Earlier this month, the Securities and Exchange Commission approved one last Sarbanes-Oxley 404(b) compliance deadline delay for small public companies. Since the Commission just finished its cost-benefit analysis of Sarbanes-Oxley compliance for SMBs, members decided the October to December period was not enough time for those subject to the auditor attestation requirements for the first time to get ready. (I would take issue with that, considering those companies have benefitted from several compliance deadline delays, but it's a moot point.)
The new deadline is June 15, 2010. And lest companies still scrambling to be ready bank on another extension later, Chair Mary Schapiro has explicity said, "[T]here will be no further Commission extensions."
Obviously, the study didn't find anything that convinced the SEC that SMBs should be exempt from Sarbox compliance, but what did that cost-benefit analysis reveal, exactly? CFO.com's Sarah Johnson quotes the report like this:
Although larger companies incur higher compliance costs, smaller companies incur higher scaled costs (i.e., relative to their assets) on average.

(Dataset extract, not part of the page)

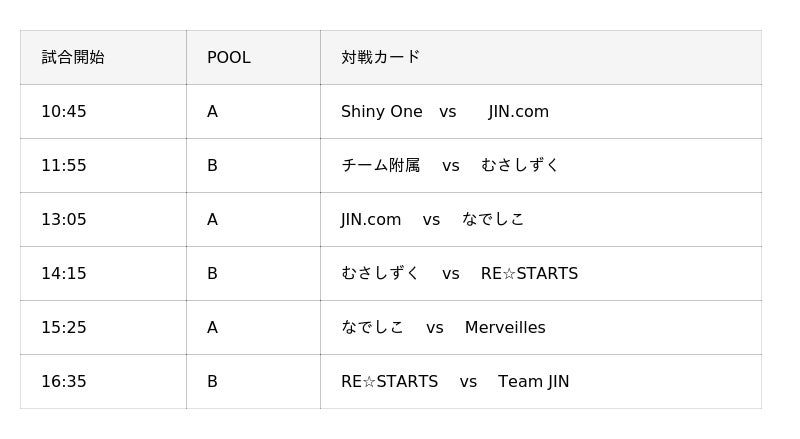
Task: Select the 15:25 start time cell
Action: pos(64,328)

Most everyone expected that. What they didn't expect, Johnson says, is that companies' in-house compliance costs are greater than their audit or consultancy costs. On average, the SEC found companies expect to pay $1.2 million in internal controls costs and $583,753 for audits of those internal controls.
Generally, the commission concluded that the benefits of Sarbanes-Oxley compliance outweigh the costs, but as Johnson noted, "only 40 percent of respondents thought Sarbox boosted their confidence in other companies' financial reports, and most said 404 hasn't raised investor confidence..."